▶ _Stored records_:
- - -

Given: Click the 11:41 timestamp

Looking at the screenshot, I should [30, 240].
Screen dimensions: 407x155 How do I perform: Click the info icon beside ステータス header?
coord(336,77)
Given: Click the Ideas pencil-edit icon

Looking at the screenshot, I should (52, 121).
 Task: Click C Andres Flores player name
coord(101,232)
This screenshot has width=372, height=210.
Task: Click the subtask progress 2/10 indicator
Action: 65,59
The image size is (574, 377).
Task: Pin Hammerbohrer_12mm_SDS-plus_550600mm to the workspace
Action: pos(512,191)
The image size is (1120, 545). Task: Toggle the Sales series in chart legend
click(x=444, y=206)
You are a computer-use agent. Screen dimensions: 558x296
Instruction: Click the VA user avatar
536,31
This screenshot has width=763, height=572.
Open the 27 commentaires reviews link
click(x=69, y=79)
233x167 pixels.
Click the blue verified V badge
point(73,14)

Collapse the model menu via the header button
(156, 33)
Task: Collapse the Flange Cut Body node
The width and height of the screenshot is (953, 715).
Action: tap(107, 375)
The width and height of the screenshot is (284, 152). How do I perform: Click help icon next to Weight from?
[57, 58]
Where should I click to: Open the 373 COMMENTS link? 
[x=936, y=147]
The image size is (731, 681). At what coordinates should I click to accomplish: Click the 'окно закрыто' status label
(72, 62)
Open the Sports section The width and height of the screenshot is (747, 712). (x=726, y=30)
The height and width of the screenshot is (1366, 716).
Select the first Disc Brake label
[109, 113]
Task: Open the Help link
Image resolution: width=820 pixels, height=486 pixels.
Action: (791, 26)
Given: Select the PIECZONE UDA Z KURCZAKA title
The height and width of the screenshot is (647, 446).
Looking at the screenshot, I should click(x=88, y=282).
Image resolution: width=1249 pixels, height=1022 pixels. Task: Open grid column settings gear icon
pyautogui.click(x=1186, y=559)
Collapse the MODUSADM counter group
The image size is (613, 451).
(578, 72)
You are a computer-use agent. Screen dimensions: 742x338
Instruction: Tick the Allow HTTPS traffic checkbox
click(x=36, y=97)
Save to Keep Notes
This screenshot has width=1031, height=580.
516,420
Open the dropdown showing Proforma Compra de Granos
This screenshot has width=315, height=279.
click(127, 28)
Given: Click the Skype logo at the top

- - -

▶ _Work item_: Please return every entry exactly as it appears.

▶ _Output for this task_:
Given: Click the 11:41 timestamp

Looking at the screenshot, I should [30, 240].
Screen dimensions: 407x155 How do I perform: Click the info icon beside ステータス header?
coord(336,77)
Given: Click the Ideas pencil-edit icon

Looking at the screenshot, I should (52, 121).
 Task: Click C Andres Flores player name
coord(101,232)
This screenshot has width=372, height=210.
Task: Click the subtask progress 2/10 indicator
Action: 65,59
The image size is (574, 377).
Task: Pin Hammerbohrer_12mm_SDS-plus_550600mm to the workspace
Action: pos(512,191)
The image size is (1120, 545). Task: Toggle the Sales series in chart legend
click(x=444, y=206)
You are a computer-use agent. Screen dimensions: 558x296
Instruction: Click the VA user avatar
536,31
This screenshot has width=763, height=572.
Open the 27 commentaires reviews link
click(x=69, y=79)
233x167 pixels.
Click the blue verified V badge
point(73,14)

Collapse the model menu via the header button
(156, 33)
Task: Collapse the Flange Cut Body node
The width and height of the screenshot is (953, 715).
Action: tap(107, 375)
The width and height of the screenshot is (284, 152). How do I perform: Click help icon next to Weight from?
[57, 58]
Where should I click to: Open the 373 COMMENTS link? 
[x=936, y=147]
The image size is (731, 681). At what coordinates should I click to accomplish: Click the 'окно закрыто' status label
(72, 62)
Open the Sports section The width and height of the screenshot is (747, 712). (x=726, y=30)
The height and width of the screenshot is (1366, 716).
Select the first Disc Brake label
[109, 113]
Task: Open the Help link
Image resolution: width=820 pixels, height=486 pixels.
Action: (791, 26)
Given: Select the PIECZONE UDA Z KURCZAKA title
The height and width of the screenshot is (647, 446).
Looking at the screenshot, I should click(x=88, y=282).
Image resolution: width=1249 pixels, height=1022 pixels. Task: Open grid column settings gear icon
pyautogui.click(x=1186, y=559)
Collapse the MODUSADM counter group
The image size is (613, 451).
(578, 72)
You are a computer-use agent. Screen dimensions: 742x338
Instruction: Tick the Allow HTTPS traffic checkbox
click(x=36, y=97)
Save to Keep Notes
This screenshot has width=1031, height=580.
516,420
Open the dropdown showing Proforma Compra de Granos
This screenshot has width=315, height=279.
click(127, 28)
Given: Click the Skype logo at the top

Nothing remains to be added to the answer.